Venezuelan opposition marches to seize momentum against Nicolas Maduro
Angry citizens protested late on Tuesday in at least 60 working-class neighborhoods around the country
Venezuelans prepared for a major protest march on Wednesday after dozens of violent demonstrations overnight.
The opposition is seeking to force President Nicolas Maduro from office amid global criticism of the socialist leader.
Angry citizens protested late on Tuesday in at least 60 working-class neighbourhoods around the country.
They burnt rubbish and clashed with troops in a return to the violent street demonstrations of two years ago.
Venezuela’s Observatory of Social Conflict said a youth, 16, was shot dead at a protest in a poor area of Caracas.
The opposition has been energised by a new leader of Congress, Juan Guaido, and by the harsh international reception of Mr Maduro’s second term, widely condemned as illegitimate.

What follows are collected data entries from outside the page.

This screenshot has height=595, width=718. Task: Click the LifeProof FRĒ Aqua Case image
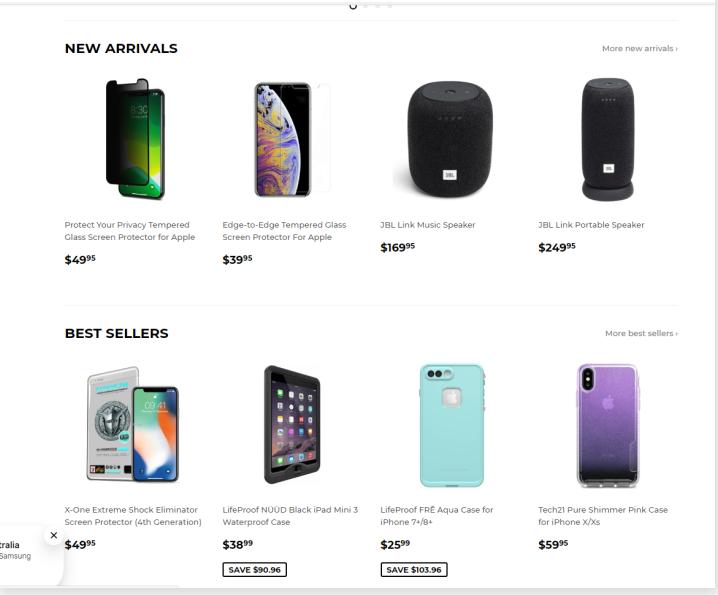tap(450, 424)
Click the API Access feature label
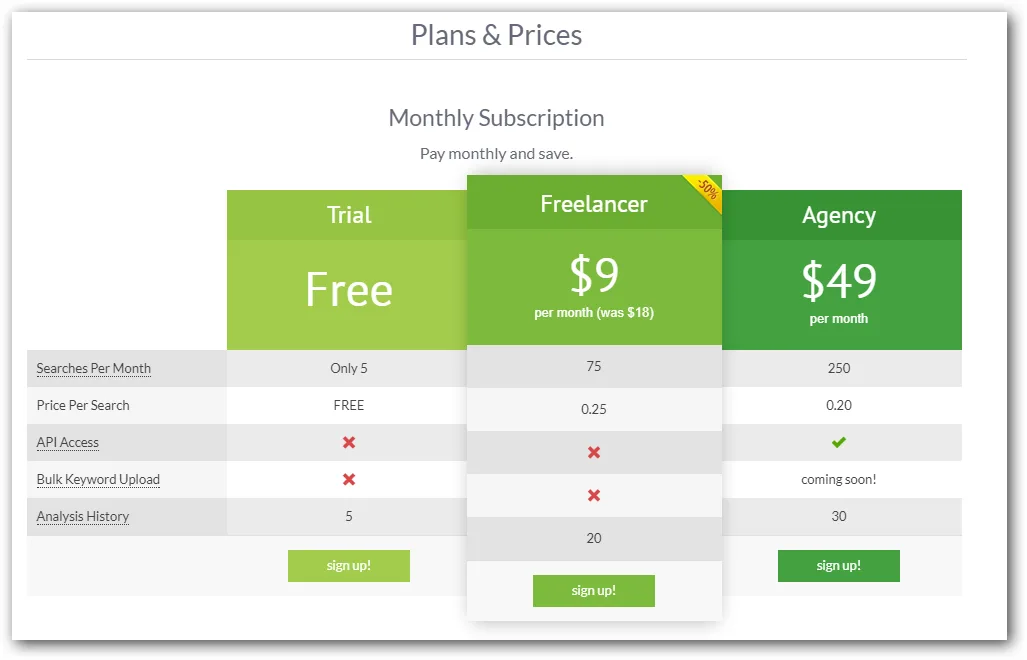This screenshot has width=1027, height=660. (67, 443)
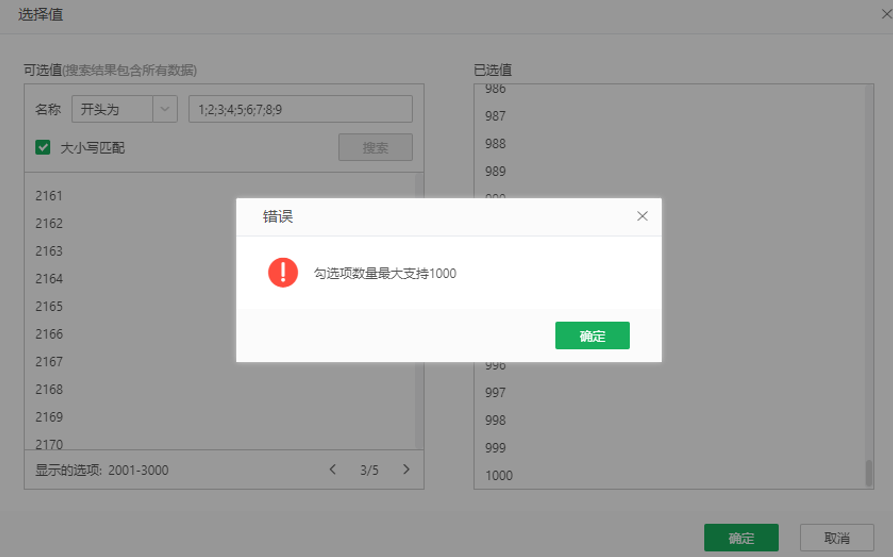Click the scrollbar thumb in 已选值 list
This screenshot has height=557, width=893.
pyautogui.click(x=868, y=472)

But any change in government will rest on a shift in allegiance within the armed forces. They have stood by Mr Maduro through two street protests and a dismantling of democratic institutions.
Mr Guaido, 35, has called for the military to renounce Mr Maduro and promised amnesty for those who help bring about a return to democracy.

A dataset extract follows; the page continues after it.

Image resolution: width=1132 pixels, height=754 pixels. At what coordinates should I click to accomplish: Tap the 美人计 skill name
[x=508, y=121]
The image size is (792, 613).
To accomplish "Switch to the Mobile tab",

He has said he would be willing to replace him as interim president, with the support of the military, to call free elections.
“We’re not asking you to stage a coup d’etat, we’re not asking you to shoot,” Mr Guaido told the military on Monday. “We’re asking you not to shoot at us.”

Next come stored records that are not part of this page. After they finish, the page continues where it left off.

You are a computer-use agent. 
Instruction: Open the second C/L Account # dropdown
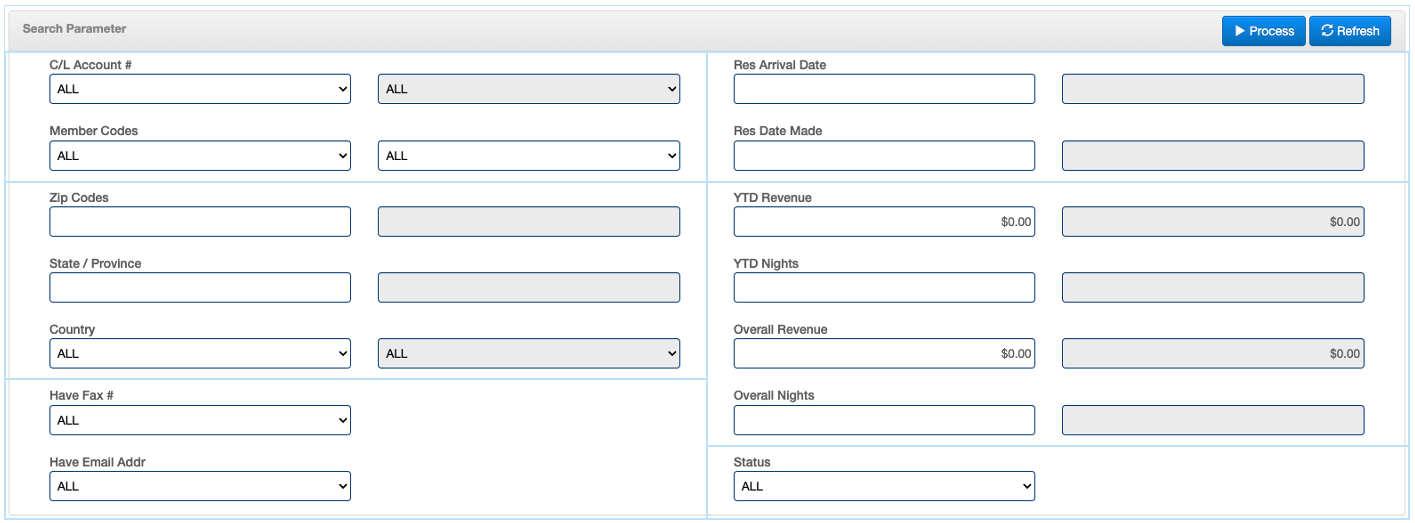point(528,89)

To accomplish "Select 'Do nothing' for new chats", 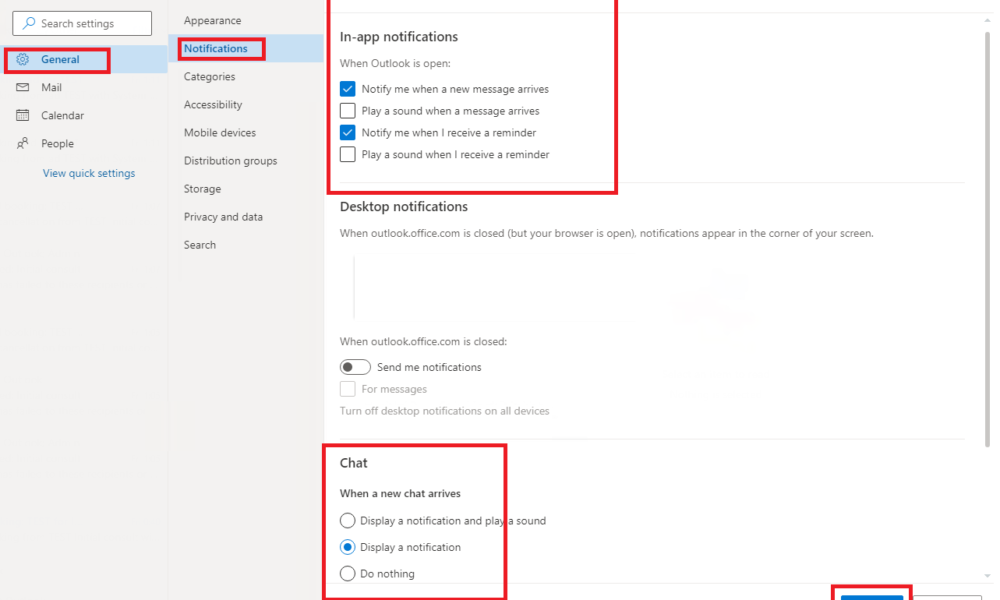I will click(347, 573).
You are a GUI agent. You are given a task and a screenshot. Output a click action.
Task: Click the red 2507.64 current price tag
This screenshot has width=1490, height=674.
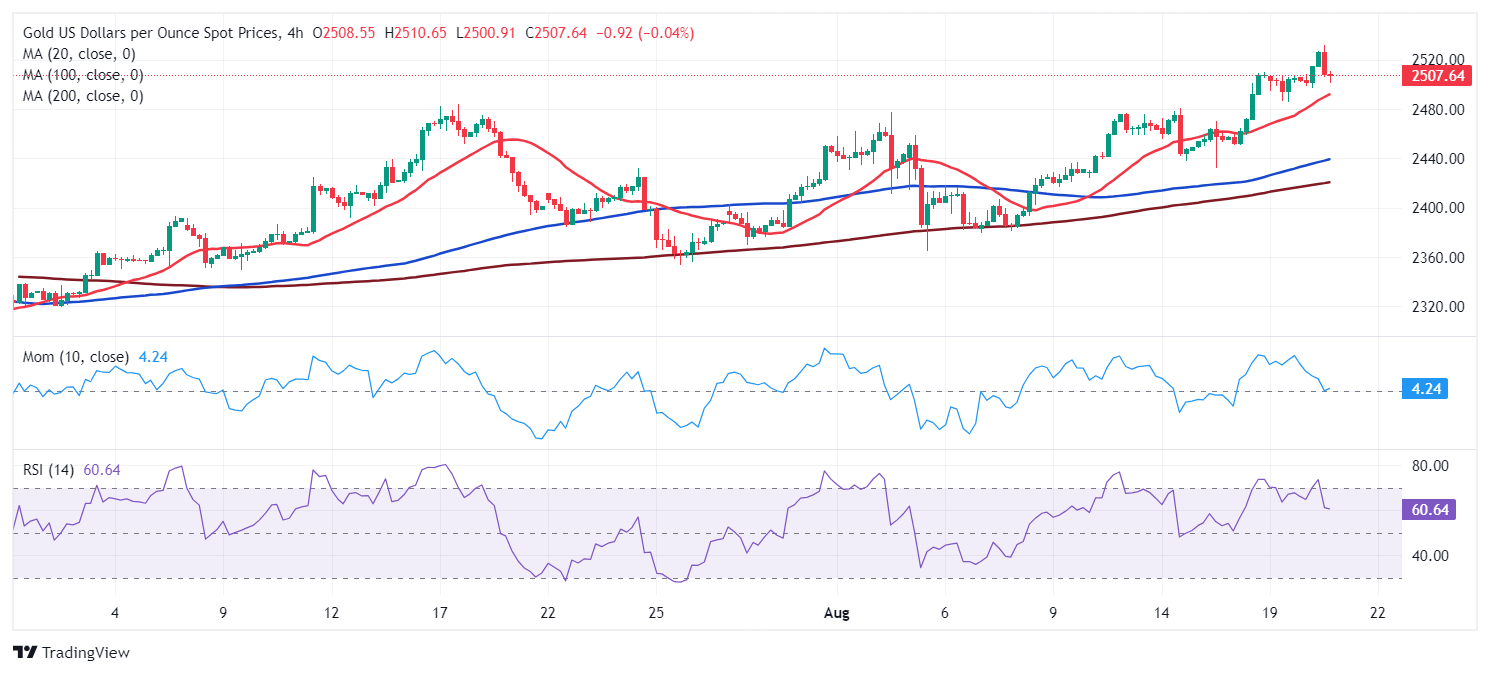pos(1436,75)
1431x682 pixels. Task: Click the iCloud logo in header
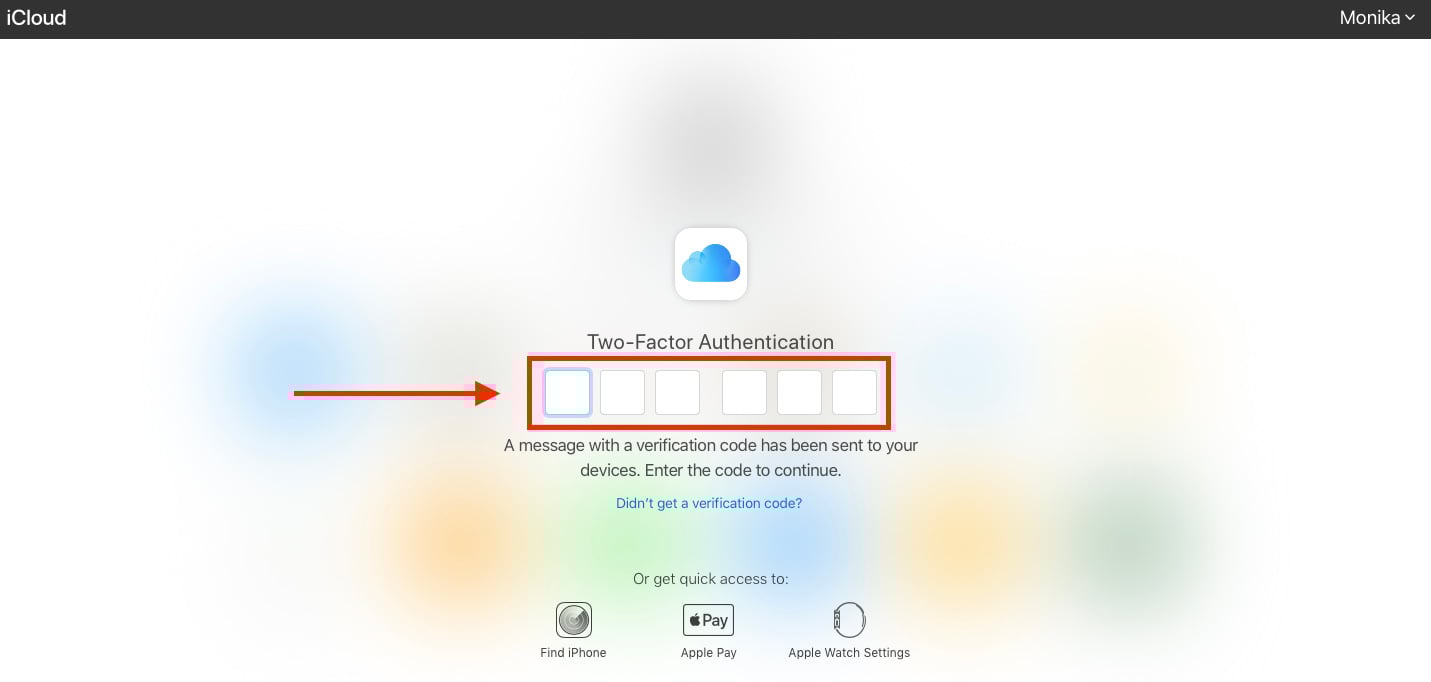tap(36, 17)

He would provide legal protection to soldiers and officials who defected if he became president, although “there would have to be justice for those who have done bad things”.
Wednesday’s march, an annual event that commemorates the 61st anniversary of the fall of a military dictatorship, was expected to draw hundreds of thousands.
The ruling Socialist Party is holding a rival march, and officials have threatened Mr Guaido with prison.
US Vice President Mike Pence issued a message of support to Venezuelans on Tuesday, promising support for Mr Guaido and calling Mr Maduro a “dictator with no legitimate claim to power”.
“Yankee, go home,” Venezuelan Vice President Delcy Rodriguez said in response. She denounced “the perverse plans of Venezuela’s extreme right to endanger stability and peace”.
The pro-government Supreme Court, which annulled the powers of the Congress in 2017, ruled on Monday not to recognise Mr Guaido as its head and asked the state prosecutor’s office to determine whether he had committed a crime.
Mr Maduro was inaugurated on January 10 after an election last year that was widely regarded as a sham.
He has presided over Venezuela’s decline into its worst economic crisis, with inflation forecast to reach 10 million per cent this year.
Mr Maduro’s administration has jailed dozens of opposition activists and leaders for seeking to overthrow him through street demonstrations in 2014 and 2017.
Clashes with police in 2017 killed 125 people.